What is wrong with Indian hockey?
“Nothing much” will argue majority of ardent fans of the sport quoting recent World Hockey Rankings that put India at number five position in men’s section and number nine in women’s section.
There is also no denying the fact that Indian teams had good runs of play in international hockey in recent years winning some important tournaments and recording emphatic wins over some top teams, both in men and women sections.
But the upsurge in World Rankings and series of good performances still do not make India unbeatable by teams ranked below it.
The Gold Coast Commonwealth Games and now Asian Games results are all before us. India failed to win any hockey medal at Gold Coast. In Asian Games men’s hockey competition, though India was the highest ranked team, it failed to reach the final.
The only consolation was that the women’s team made it to the final but lost the gold medal match. Many may take it as an achievement as the Silver India won was its first since 1998. Only time India won the gold was in 1982 when competition in hockey for women was introduced. In 36 years we are yet to repeat the 1982 performance.
If one looks at results of Indian teams, both men and women, one thing is abundantly apparent. Our teams lack big match consistency. They may give out their best in one event and touch a low in another for reasons better known to team managements and those governing the sport in the country.
One probable reason for this big match inconsistency is poor or knee jerk planning.
Indian teams, both men and women, had maximum exposure in the year 2018. They played more international games than any other Asian nation. Did it help?
As a player and as a journalist my impression has been that neither the Hockey India nor the team management knew when they want our teams to peak – in Commonwealth Games, in World Cup for women and Champions Trophy for men, Asian Games or World Cup for men.
After eight months of training and competition, each player tends to burn out.Though some minor changes were made in Indian teams for different events but the bulk of the team remained the same. Fatigue and too much of hockey, especially easy games in Asian Games, did influence India’s performance in semis in men’s section and in the final of women’s section.
Could not we plan to prepare our teams for each and every tournament in a manner that fatigue and burnouts are avoided.
Big scoring matches against hapless teams are no consolation. Even big scores do not justify smashing old records as the game in those days was played on a different note, on a different play field and under absolutely different set of rules. Hockey of 1932 and hockey of 2018 are absolutely two different ball games.
Substantial number of international matches are decided these days by penalty corners.

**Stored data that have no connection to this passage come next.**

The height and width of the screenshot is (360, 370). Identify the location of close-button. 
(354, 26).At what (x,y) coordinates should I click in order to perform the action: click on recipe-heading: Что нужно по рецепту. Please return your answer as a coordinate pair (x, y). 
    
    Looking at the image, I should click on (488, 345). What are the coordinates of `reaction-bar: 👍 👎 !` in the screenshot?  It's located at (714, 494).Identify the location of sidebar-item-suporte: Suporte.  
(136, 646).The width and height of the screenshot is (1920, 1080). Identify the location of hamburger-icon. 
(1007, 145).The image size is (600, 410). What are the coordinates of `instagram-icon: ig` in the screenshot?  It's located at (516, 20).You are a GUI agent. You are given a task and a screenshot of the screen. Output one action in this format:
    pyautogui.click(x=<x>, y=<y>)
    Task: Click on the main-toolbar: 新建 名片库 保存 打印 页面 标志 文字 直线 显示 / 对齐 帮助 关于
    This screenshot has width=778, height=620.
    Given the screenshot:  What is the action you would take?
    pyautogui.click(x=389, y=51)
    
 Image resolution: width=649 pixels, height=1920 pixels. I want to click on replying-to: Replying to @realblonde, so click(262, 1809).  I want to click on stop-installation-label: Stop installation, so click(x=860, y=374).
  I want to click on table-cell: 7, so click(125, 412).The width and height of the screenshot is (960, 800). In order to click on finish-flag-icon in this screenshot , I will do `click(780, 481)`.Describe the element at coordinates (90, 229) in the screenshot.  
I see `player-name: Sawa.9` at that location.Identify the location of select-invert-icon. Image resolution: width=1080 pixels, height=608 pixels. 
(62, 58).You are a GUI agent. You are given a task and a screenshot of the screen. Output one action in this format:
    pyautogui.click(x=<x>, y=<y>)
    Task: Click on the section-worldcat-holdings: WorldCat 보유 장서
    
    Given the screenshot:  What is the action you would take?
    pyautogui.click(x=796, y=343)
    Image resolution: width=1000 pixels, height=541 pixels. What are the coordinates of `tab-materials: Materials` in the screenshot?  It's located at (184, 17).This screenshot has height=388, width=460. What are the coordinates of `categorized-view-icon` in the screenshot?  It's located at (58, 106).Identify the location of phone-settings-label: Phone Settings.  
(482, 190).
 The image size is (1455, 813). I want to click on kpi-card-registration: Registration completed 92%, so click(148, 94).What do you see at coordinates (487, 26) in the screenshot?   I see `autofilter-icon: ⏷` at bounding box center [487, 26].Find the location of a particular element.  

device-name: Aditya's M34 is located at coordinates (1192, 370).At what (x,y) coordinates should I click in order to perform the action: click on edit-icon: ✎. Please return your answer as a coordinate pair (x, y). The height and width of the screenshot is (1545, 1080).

The major bane of Indian hockey has been its inconsistency in taking or defending penalty corers. Whether the coaches attached with the team were foreigners or Indians, no one could perfect the technique of taking or defending penalty corners. Japan scored both its goals against India through penalty corers.Malaysia did the same in semis against our men’s team.
We may have gone to the world claiming we have one of the best goalkeepers in the sport in men’s section but our track record in defending penalty corners and also in penalty shootouts has not been that of a potential world champion team.
Another important factor has been failure of our teams to switch from an extremely easy match to a tough match. It happened in Jakarta. After toying with hapless Sri Lankans in their last pool game, Indians did not come out of that laxity when faced with tougher Malaysian challenge.After having watched Indian and international hockey closely for over 40 years I can go on and on. I agree it is easy to sermonize than do things.
Indian hockey players have also to master the art of holding hockey stick. Our players tend to have lighter or loose grip on the stick that leaves room for rebounds, lack of both speed or ferocity and accuracy in passes and also chances of losing hold of sticks in close skirmishes.
It is time for India to do lot of introspection as the 2018 Bhubaneswar World Cup is on hands and the expectations of hockey fans at home would be high. India needs to pull up its socks and take criticism in positive strides so that mistakes of Jakarta are not repeated at home.